Couldn't fine the correct forum to post this so...back to the ol stand-by..S scale. I'm installing a bridge rectified in both my 342AC and 332AC. I have plenty of room in the tender and have already installed the 342. My question is...what type of adhesive should I use to secure the devise to the tender base. OR should I just let it go unattached?? It seems to be secured OK...:thumbsup:


----------



## AmFlyer (Mar 16, 2012)

If the leads were not adequate to hold it in a safe position I would use a piece of double sided tape, preferably the type with about 1/16" foam between the two adhesive sides.


----------



## The New Guy (Mar 11, 2012)

daveh219 said:


> ...bridge rectifier...


Speaking of, this guy makes me laugh.


----------



## flyernut (Oct 31, 2010)

The New Guy said:


> Speaking of, this guy makes me laugh.


I love that guy. He has many videos on Youtube.:laugh:


----------



## thedoc (Oct 15, 2015)

AmFlyer said:


> If the leads were not adequate to hold it in a safe position I would use a piece of double sided tape, preferably the type with about 1/16" foam between the two adhesive sides.


I believe that is sometimes called "mounting tape" and has been used to mount servos in RC aircraft and motors in HO scale trains and has many other uses as well. Hobby shops usually stock it, I know I sold a lot and used a lot when I had my shop. It usually comes on a roll with a piece of peal off paper to protect the adhesive from picking up a lot of dirt and other debris.


----------



## johnfl68 (Feb 1, 2015)

I'm not an S scale person, so not sure what tenders are build out of typically in S scale.

Are you trying to just mount, or is what you are mounting to metal, and you are wanting to help with heat dissipation?

If you are want to mount and use the tender base (if metal) as a heat sink, then you might want something like "3M 8810" double sided Thermal Tape.
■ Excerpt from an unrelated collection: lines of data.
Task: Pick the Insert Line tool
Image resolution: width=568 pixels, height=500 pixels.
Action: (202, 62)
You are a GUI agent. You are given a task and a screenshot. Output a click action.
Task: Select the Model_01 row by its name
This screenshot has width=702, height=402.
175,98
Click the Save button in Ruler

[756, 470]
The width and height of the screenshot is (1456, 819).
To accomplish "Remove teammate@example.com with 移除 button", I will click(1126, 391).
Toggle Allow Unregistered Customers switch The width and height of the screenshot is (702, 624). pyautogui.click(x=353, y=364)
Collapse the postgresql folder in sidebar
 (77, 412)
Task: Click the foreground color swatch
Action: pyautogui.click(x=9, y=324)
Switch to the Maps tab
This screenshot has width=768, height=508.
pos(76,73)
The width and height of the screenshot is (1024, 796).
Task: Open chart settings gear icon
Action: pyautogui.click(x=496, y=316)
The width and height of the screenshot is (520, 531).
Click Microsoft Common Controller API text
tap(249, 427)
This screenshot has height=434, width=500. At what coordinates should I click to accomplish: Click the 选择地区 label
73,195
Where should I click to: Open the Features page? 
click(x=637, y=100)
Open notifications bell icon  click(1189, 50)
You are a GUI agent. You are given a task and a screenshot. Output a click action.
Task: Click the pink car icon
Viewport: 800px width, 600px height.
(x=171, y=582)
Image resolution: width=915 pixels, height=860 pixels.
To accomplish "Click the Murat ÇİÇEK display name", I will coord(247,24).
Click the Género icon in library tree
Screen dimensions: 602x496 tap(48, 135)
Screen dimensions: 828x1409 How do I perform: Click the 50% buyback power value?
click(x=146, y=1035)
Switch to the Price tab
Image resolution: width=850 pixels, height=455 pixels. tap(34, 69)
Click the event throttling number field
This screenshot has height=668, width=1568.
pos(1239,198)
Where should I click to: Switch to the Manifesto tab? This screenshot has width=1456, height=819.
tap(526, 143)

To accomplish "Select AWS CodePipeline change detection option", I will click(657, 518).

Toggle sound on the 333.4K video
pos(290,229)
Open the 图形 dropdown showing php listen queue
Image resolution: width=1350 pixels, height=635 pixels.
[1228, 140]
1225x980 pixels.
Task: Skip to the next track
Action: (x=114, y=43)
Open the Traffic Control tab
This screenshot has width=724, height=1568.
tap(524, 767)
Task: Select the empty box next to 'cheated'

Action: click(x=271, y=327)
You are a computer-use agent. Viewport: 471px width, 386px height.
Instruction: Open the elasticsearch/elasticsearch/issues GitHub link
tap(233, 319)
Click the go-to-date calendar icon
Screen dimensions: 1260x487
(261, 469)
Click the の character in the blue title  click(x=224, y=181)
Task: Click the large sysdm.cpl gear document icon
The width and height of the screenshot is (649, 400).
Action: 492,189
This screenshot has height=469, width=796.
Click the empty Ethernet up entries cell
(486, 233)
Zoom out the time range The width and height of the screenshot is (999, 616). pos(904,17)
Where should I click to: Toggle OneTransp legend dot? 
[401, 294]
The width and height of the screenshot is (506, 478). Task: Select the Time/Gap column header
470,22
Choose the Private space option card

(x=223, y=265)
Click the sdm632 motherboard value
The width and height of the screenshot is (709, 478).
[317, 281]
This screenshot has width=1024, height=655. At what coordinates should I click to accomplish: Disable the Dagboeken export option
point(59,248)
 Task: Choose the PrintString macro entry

https://www.adafruit.com/products/1468

http://www.ebay.com/itm/1-piece-3M-...ue-Cooling-Tape-Pad-For-CPU-GPU-/191399633251

Hope that helps some.

John


----------



## AmFlyer (Mar 16, 2012)

I just watched that video, it is a riot. It does however demonstrate how an energy storage device such as an inductor or capacitor can raise the voltage in a DC circuit. It also shows dramatically the equation P = I squared x R. He used a 100 ohm resistor across 170V = 290W. Definitely NOT a standard resistor.


----------



## AmFlyer (Mar 16, 2012)

John, thanks for the links, nice products I did not know to look for. 
The tenders on these two Gilbert engines are sheet metal floor with die cast metal shells. The motors peak draw is about 2.5A at 15V with a running current of about 1A @ 12V. So we need to dissipate about 3/4W when running. I find that any reasonably sized bridge will not require a heat sink. 
The newer Gilbert engines like the 336 had traction tires with larger motors. They can draw a lot more current so a heat sink may be needed.


----------



## gunrunnerjohn (Nov 10, 2010)

Have you checked This To That? Sort of universal adhesive advice.


----------